What happened then? Where did all the disillusionment begin? Why did all this positive images of Pakistan suddenly allow itself to flicker and burn out? Why did the education system fail us not more than ten years ago? We know that even today our education quality is higher compared to the quality abroad—then why do we choose to go abroad for education? Because we have lost the standard, not the quality, of educational system. The system has broken the backbone of our educational sectors. We have fake degrees allotted, we have references, and we have papers switched. Nothing is wrong with the actual standard of our education even now—but then again, what good is quality education when we cannot benefit from it? Schooling till Matric level  is compulsory and reportedly free—but nobody avails himself of the government schools because there are no teachers, and despite the fact that it is claimed free, it is not: payment of books, of a lot of miscellaneous stuff add up to a normal tuition fee anyway.

Only the colleges and professional universities are managing to maintain their merit—then again, the system has penetrated them so it doesn’t matter either way.

What went wrong was the generations before us, especially the previous two, lost the meaning of Pakistan. They indulged in materialism, selfishness and corruption. They were greedy children who ate everything that was cooked, and plucked the unripe ventures. The youth today is no less than the generation that made Pakistan. This present generation has been given nothing to run. It has to build; it has to start from scratch. The problem is this generation isn’t given the tools or the chance to start anything. If given even the slightest chance, the youth of today is capable and has the loyalty and the drive to reach Pakistan to its heights with the same overnight progress that was made by the creators of Pakistan.

This generation needs to remember the glory days of Pakistan and to gain confidence in itself rather than sit glumly and state, “What can we do”. A nation of 160 million cannot do anything? That is not possible. Our ancestors made their chance to make Pakistan; they were not given any chance. Our youth needs to pick itself up and march forward, remove all the dead wood (the old generation that still sits in power even after corrupting the very soil of our country) and begin afresh.  To quote Adlai Stevenson, “Those who corrupt the public mind are just as evil as those who steal from the public purse.” And to further quote a solution, “To fulfil a dream, to be allowed to sweat over lonely labour, to be given a chance to create, is the meat and potatoes of life. The money is the gravy” (Bette Davis). Everything will be rendered useless without honesty. Our country, our individuals are corrupted to the core so that lying is as breathing: we must search our souls and bring back our lost integrity through honesty: the first and foremost rule in Islam.

A country that produced success stories in its diaspora all over the world in such a short space of time is a country worth working hard for, worth looking into. It is a promising country with a promising past and an equally promising future, if only we take the step.
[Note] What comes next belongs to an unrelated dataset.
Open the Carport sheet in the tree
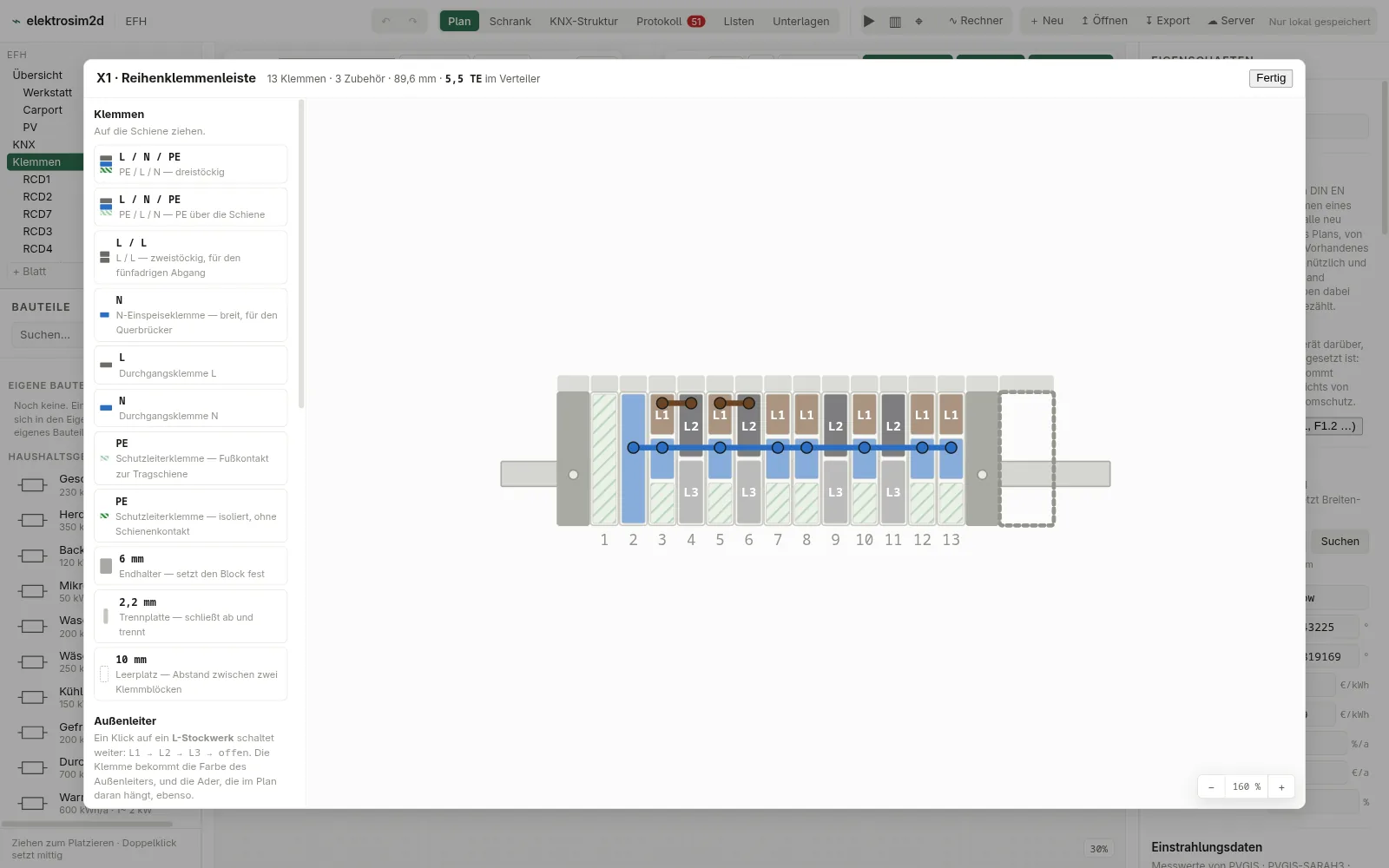 point(43,110)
We haven’t lost anything yet. We can relive the glory of our small but so rich country. We ourselves are enough to turn things around. We don’t need help from anyone. In order to get things done properly, one must do them oneself. Dependency results in and breeds despondency, as we have experienced these past years.

We only need confidence and unity. We are already patriots, of that there is no doubt. We are united in our hearts, but we lack the confidence of success, but without toil how can one know? It is better to try rather than to wonder for the rest of our lives how things could or would be had we taken action. It’s only been 60 years, and this is a small length of time for the country is still young and all the mistakes have been made, so there is no more mistake left to make—that is an encouraging factor. Pakistan can still shine again as it did, in education, in sports, in talent, in technology and in every other profession imaginable. We were a nation that inspired, what’s to stop us from inspiring again? It is just a matter of cause and effect as it has always been.